Rica Bando

About the Artist

Rica Bando was born in Tokyo, Japan and moved to New York City in 1984. She studied lithographic printing at the Art Student’s League of New York and sculpting at the New York Academy of Arts.  Currently, she is working in a studio located in Dumbo, Brooklyn.  Her work has been exhibited in solo and group shows in the United States and in Japan. Collections of her work are held at The New York Public Library, the Hunterdon Museum of Art, and others.  She is a member of The Society of American Graphic Artists


I am a printer, specializing in lithography.

Lithography is a 200 year old printing technique, invented in Germany. Unlike the etching or engraving on metal plates, it is a planographic printing process based on the resistance of water to grease. An image is drawn on a limestone or on an aluminum plate with a greasy substance, such as a crayon or ink. Then, the stone or plate is etched with acid to stabilize the image. After dampening the surface with water, printing ink adheres only on the image area. When the matrix is run through a press with a sheet of paper, the inked surface is transferred.

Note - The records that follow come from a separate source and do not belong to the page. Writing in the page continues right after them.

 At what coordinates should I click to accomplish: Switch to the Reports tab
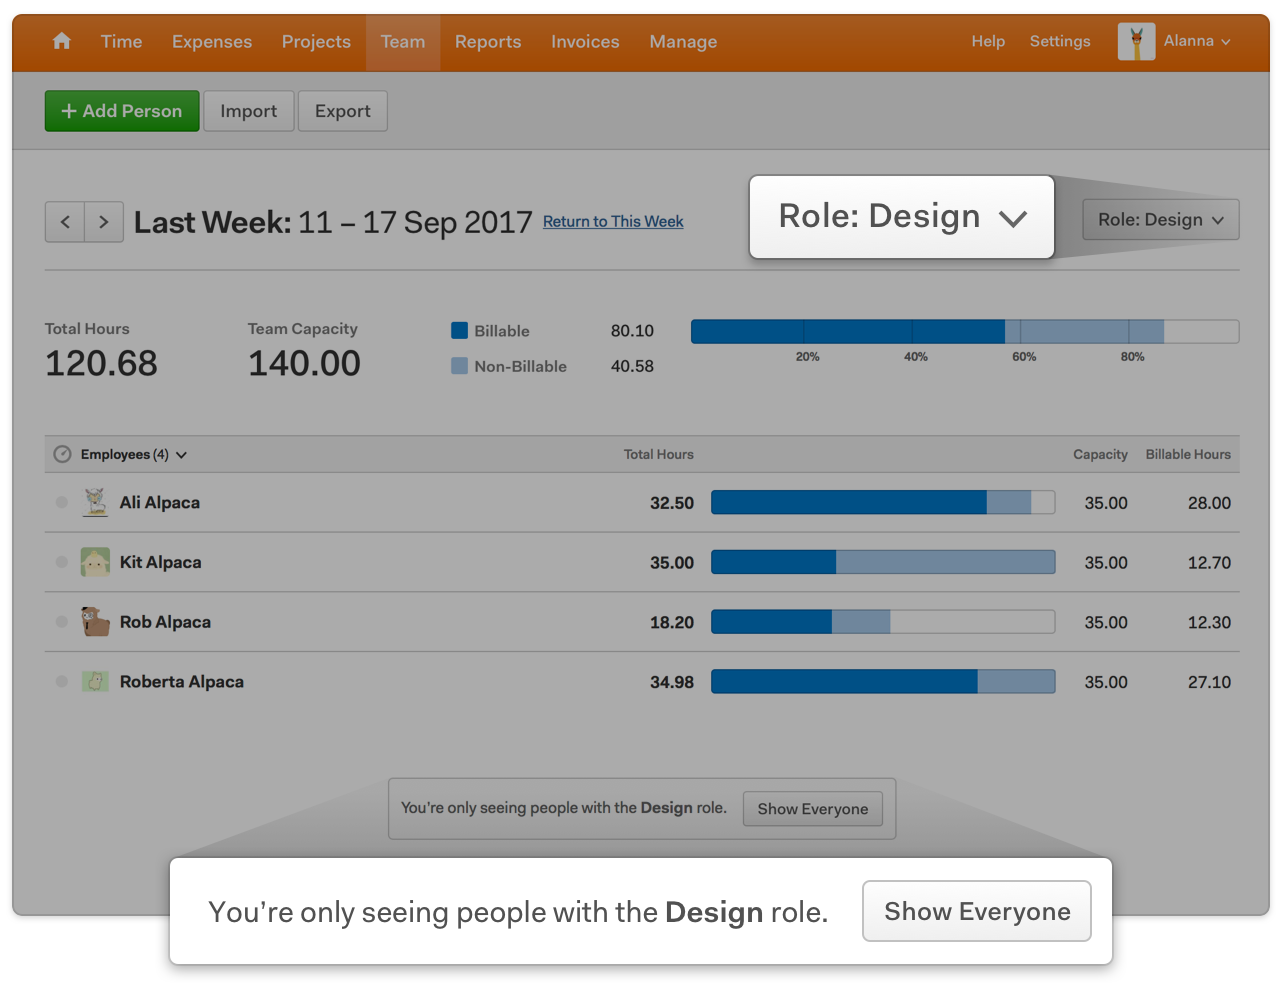click(x=488, y=41)
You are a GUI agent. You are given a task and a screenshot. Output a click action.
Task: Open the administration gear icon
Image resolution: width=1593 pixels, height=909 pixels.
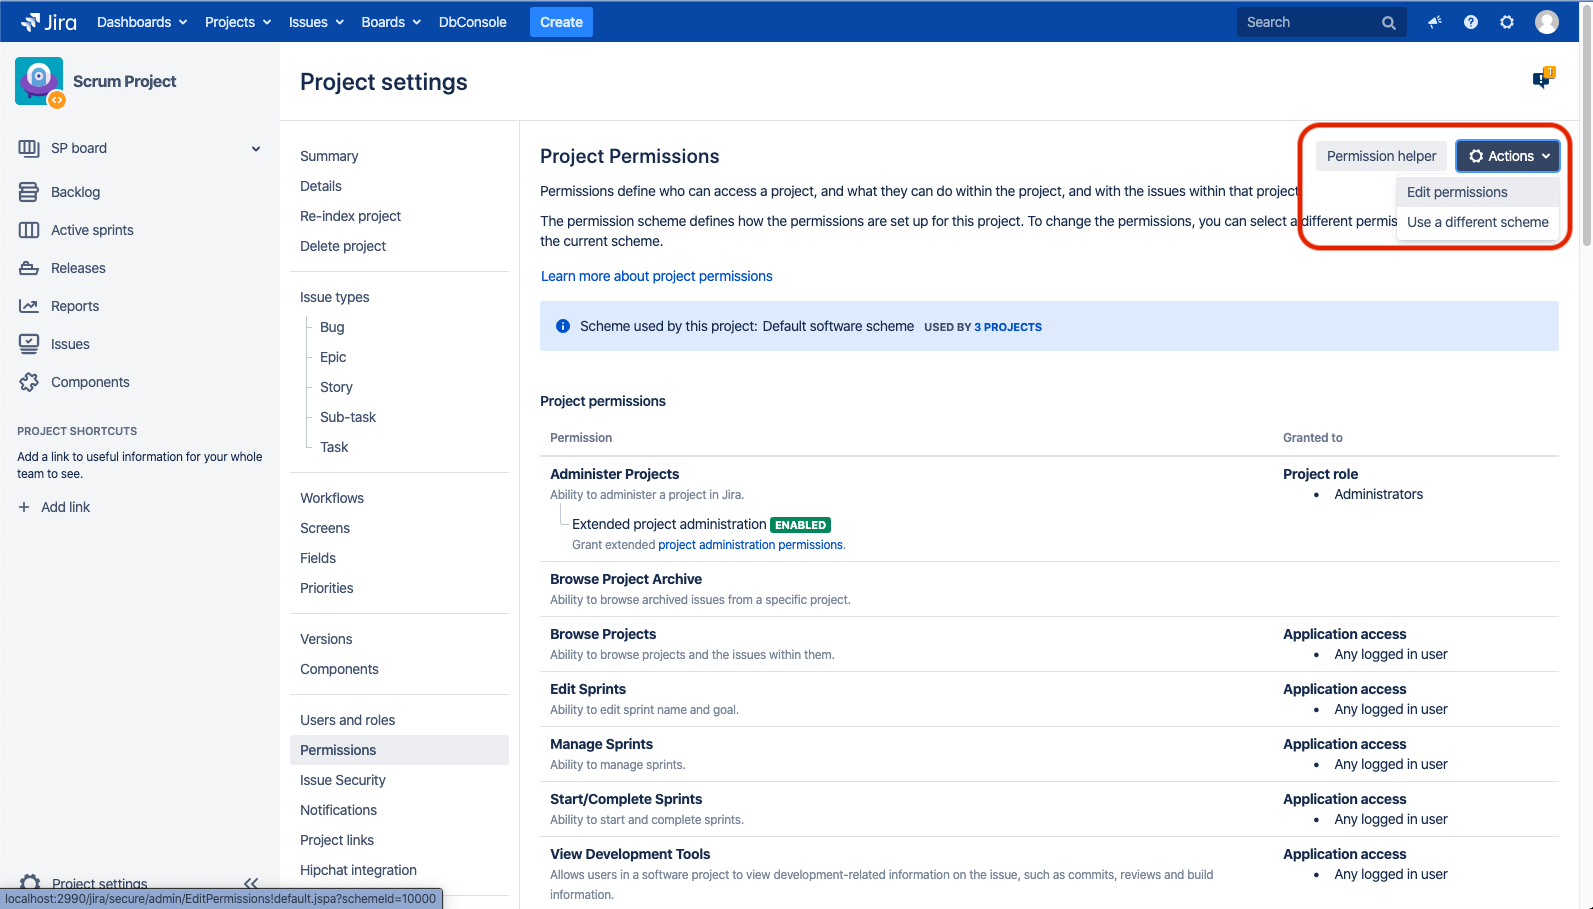[x=1507, y=22]
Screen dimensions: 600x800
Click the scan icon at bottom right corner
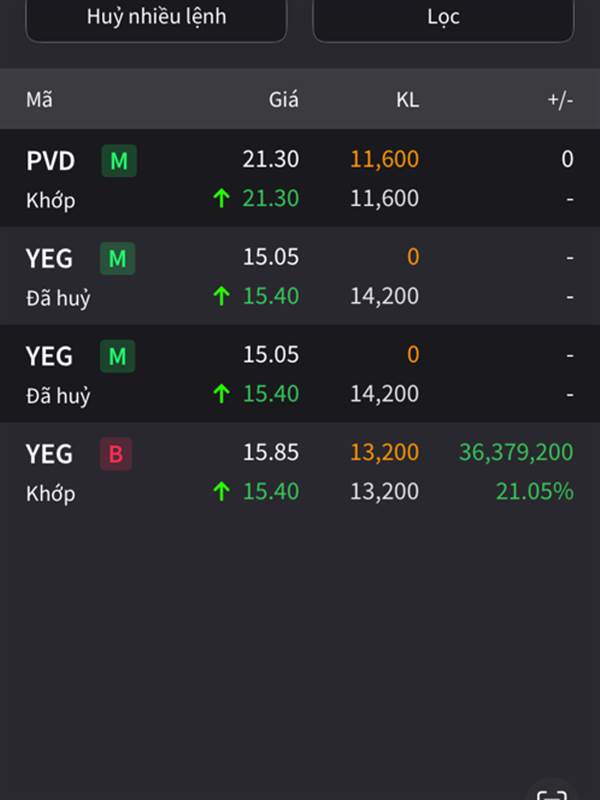pos(552,793)
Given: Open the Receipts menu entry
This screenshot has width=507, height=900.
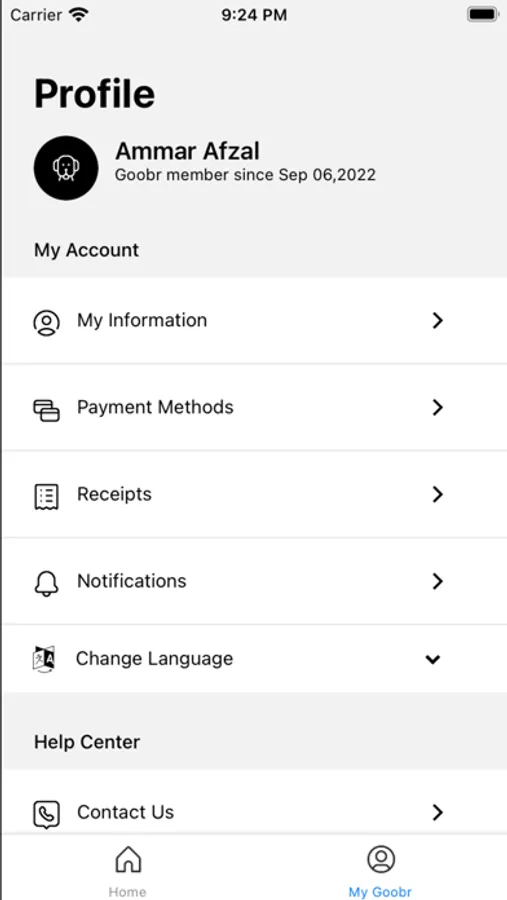Looking at the screenshot, I should click(255, 494).
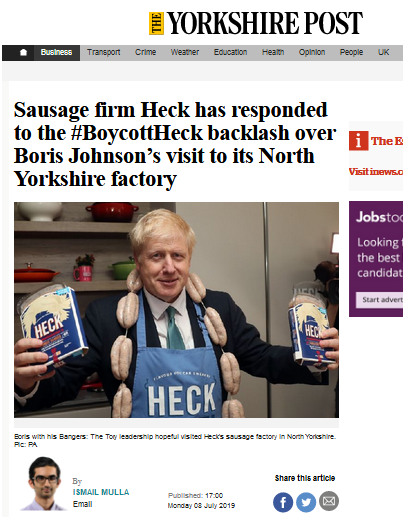Viewport: 405px width, 519px height.
Task: Open the Weather section
Action: pos(185,52)
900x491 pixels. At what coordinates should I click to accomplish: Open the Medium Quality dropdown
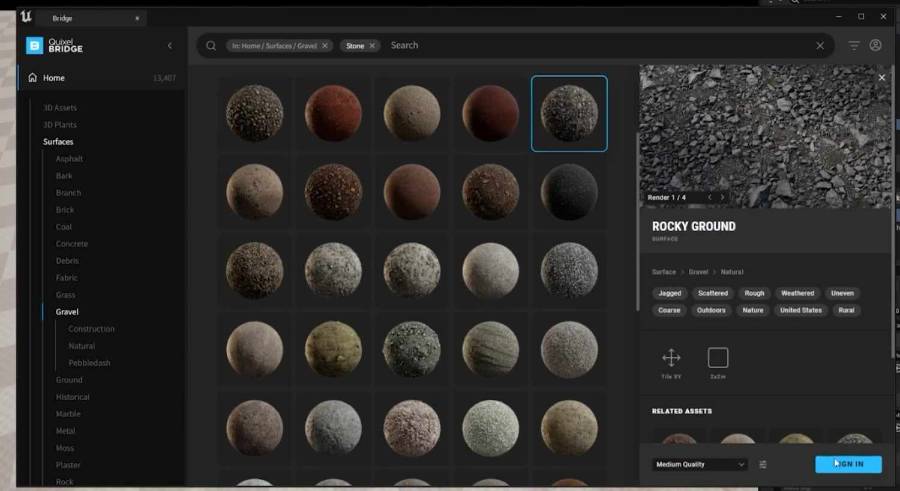700,464
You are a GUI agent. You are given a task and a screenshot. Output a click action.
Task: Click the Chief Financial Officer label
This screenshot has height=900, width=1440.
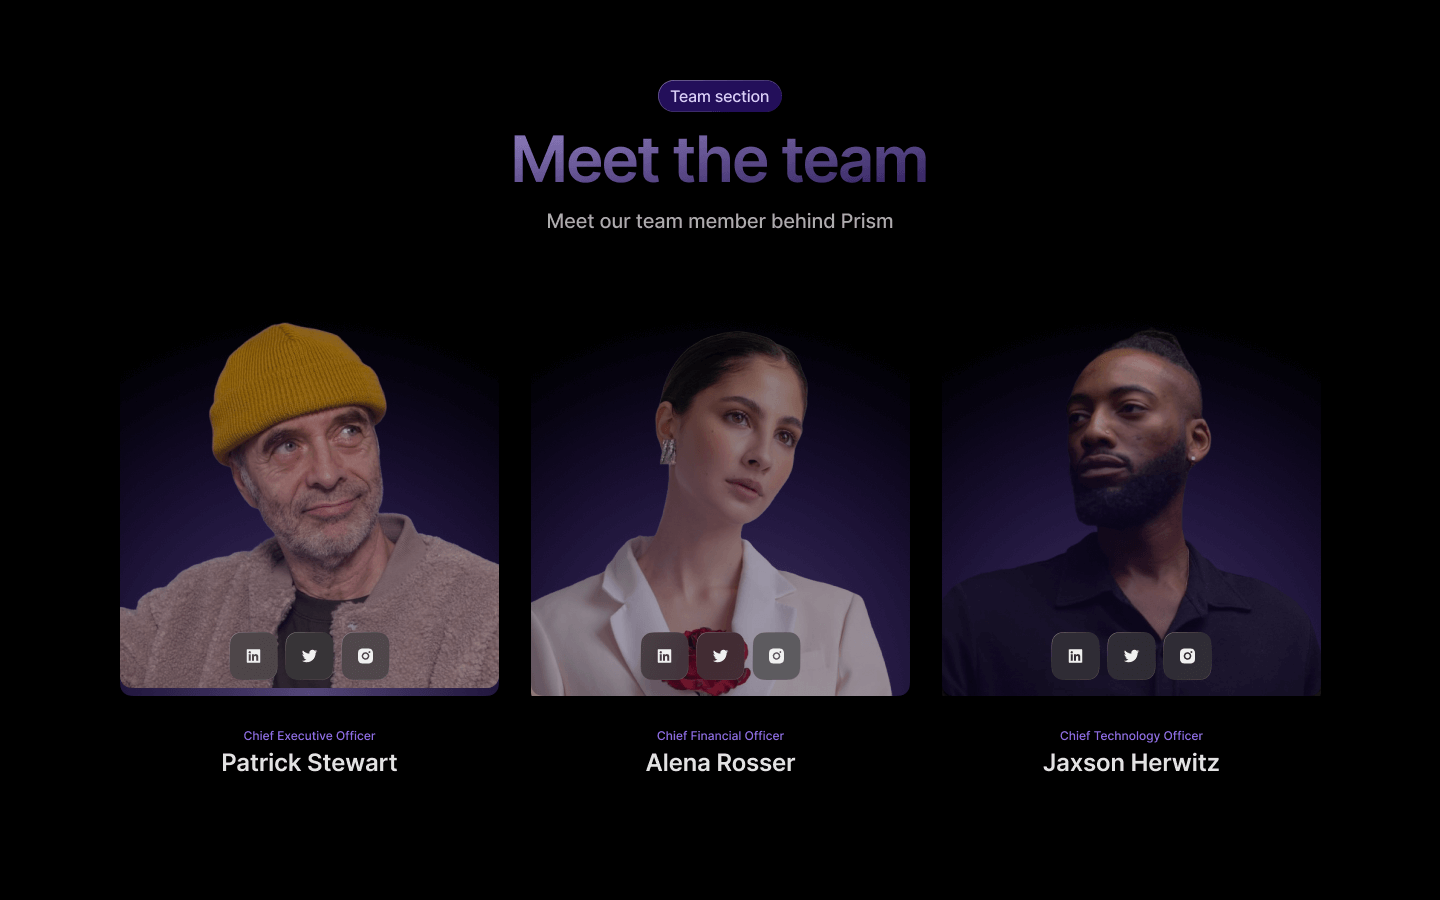tap(720, 735)
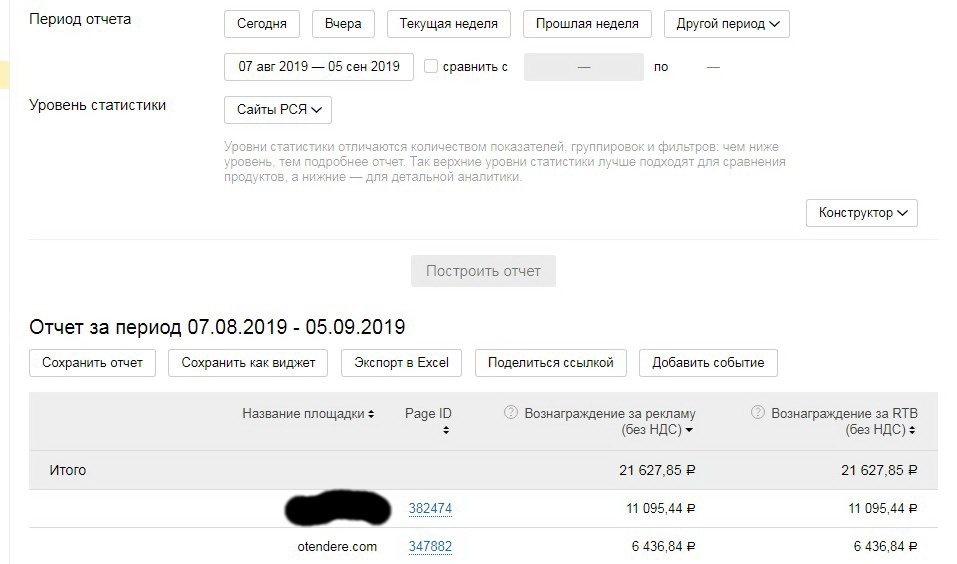Click the Экспорт в Excel button
Screen dimensions: 957x564
click(x=401, y=363)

The fluid, spontaneous strokes that appear in lithography because of the grain of stones or aluminum plates.

To the printer, it’s more than a respected printing technique. Beyond technique, the successful work of art is a fortuitous marriage of idea, image, and process.

My work is mostly representational. Some of my work is abstract, such as images of floating lights in silent space, a frozen landscape, or the view beyond window with rain drops.

Either abstract or representational, I aim to depict the atmosphere of the confined space focusing on naturally composed and naturally existing object.

This is important to me as an artist because I hope that my work becomes a window of healing to calm one’s mind.